I used the reverse cast method because it was just a tabletop (easy to flip). For kitchen countertops I think it is more common to cast in place.

It was a neat project, but a lot of work. If I wanted a similar look inside my house I would probably lean toward a gray quartz option.


----------



## Phids (Sep 24, 2020)

Ware said:


> I used the reverse cast method because it was just a tabletop (easy to flip). For kitchen countertops I think it is more common to cast in place.


What is the "reverse cast method"?


----------



## Ware (Jan 28, 2017)

Phids said:


> Ware said:
> 
> 
> > I used the reverse cast method because it was just a tabletop (easy to flip). For kitchen countertops I think it is more common to cast in place.
> ...


You're basically casting the countertop upside down in a form made from melamine board. So when you pop the forms off and flip it over it is very flat/smooth because the top side was cast against the smooth melamine. You still have to do some polishing, but you don't have to worry too much about perfecting the surface of the concrete when you pour it because that side is on the bottom when you flip it.

Casting in place requires more effort when finishing the concrete surface because the top you see when you pour is the top you get.
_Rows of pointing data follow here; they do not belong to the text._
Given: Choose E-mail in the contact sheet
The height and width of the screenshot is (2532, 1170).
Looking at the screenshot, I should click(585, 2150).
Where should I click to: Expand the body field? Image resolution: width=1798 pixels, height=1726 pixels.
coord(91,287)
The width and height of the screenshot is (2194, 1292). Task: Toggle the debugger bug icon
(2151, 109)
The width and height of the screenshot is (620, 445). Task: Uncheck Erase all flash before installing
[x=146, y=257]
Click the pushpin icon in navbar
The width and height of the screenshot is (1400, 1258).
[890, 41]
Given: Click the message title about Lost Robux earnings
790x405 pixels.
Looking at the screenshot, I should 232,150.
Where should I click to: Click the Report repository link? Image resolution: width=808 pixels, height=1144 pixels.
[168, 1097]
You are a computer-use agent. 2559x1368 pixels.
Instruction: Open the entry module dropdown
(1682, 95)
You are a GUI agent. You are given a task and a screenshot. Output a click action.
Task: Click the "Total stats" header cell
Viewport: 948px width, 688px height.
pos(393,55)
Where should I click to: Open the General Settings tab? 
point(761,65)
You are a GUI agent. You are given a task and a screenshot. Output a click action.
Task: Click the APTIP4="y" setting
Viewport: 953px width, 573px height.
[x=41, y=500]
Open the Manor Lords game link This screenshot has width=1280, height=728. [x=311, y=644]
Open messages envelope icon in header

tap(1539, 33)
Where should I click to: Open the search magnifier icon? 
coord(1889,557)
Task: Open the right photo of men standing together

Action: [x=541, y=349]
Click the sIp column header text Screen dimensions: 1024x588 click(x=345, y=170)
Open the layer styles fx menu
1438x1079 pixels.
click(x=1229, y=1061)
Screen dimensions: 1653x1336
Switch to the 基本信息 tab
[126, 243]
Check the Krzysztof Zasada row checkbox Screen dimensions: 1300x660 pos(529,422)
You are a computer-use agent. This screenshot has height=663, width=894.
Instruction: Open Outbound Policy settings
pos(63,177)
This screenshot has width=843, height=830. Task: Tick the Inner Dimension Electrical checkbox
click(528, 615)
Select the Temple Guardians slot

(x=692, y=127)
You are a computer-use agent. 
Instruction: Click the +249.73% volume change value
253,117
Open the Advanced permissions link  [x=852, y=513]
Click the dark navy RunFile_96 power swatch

Hopefully that makes sense.


----------



## Monocot Master (Feb 28, 2021)

My counter segments are pretty small, so initially I am thinking I would do pre-cast. Honestly though, I have not studied it too much yet so will just have to see where things go. But I can say, concrete is a pretty incredible material. The possibilities seem endless with colorants, aggregates, etc, etc.


----------



## berisiw (3 mo ago)

Ware said:


> You're basically casting the countertop upside down in a form made from melamine board. So when you pop the forms off and flip it over it is very flat/smooth because the top side was cast against the smooth melamine. You still have to do some polishing, but you don't have to worry too much about perfecting the surface of the concrete when you pour it because that side is on the bottom when you flip it.
> 
> Casting in place requires more effort when finishing the concrete surface because the top you see when you pour is the top you get.
> 
> ...


Anybody ever do them? I'm considering making some in the near future


----------



## nATLzoysiaguy (7 mo ago)

@Ware What do you estimate the concrete table top weighs? I love the idea! Spending so time around the smoker during the holidays makes me wish I had something like this for prep space and people to hangout at.


----------



## Ware (Jan 28, 2017)

nATLzoysiaguy said:


> @Ware What do you estimate the concrete table top weighs? I love the idea! Spending so time around the smoker during the holidays makes me wish I had something like this for prep space and people to hangout at.


Concrete weighs about 150 pounds per cubic foot, so to estimate the weight of a countertop you could multiply:

length (in) x width (in) x thickness (in)

That gets you the volume in cubic inches. Divide by 1,728 to convert to cubic feet (1 cubic foot is 12in x 12in x 12in).

Then multiply by 150 to get the approximate weight.


----------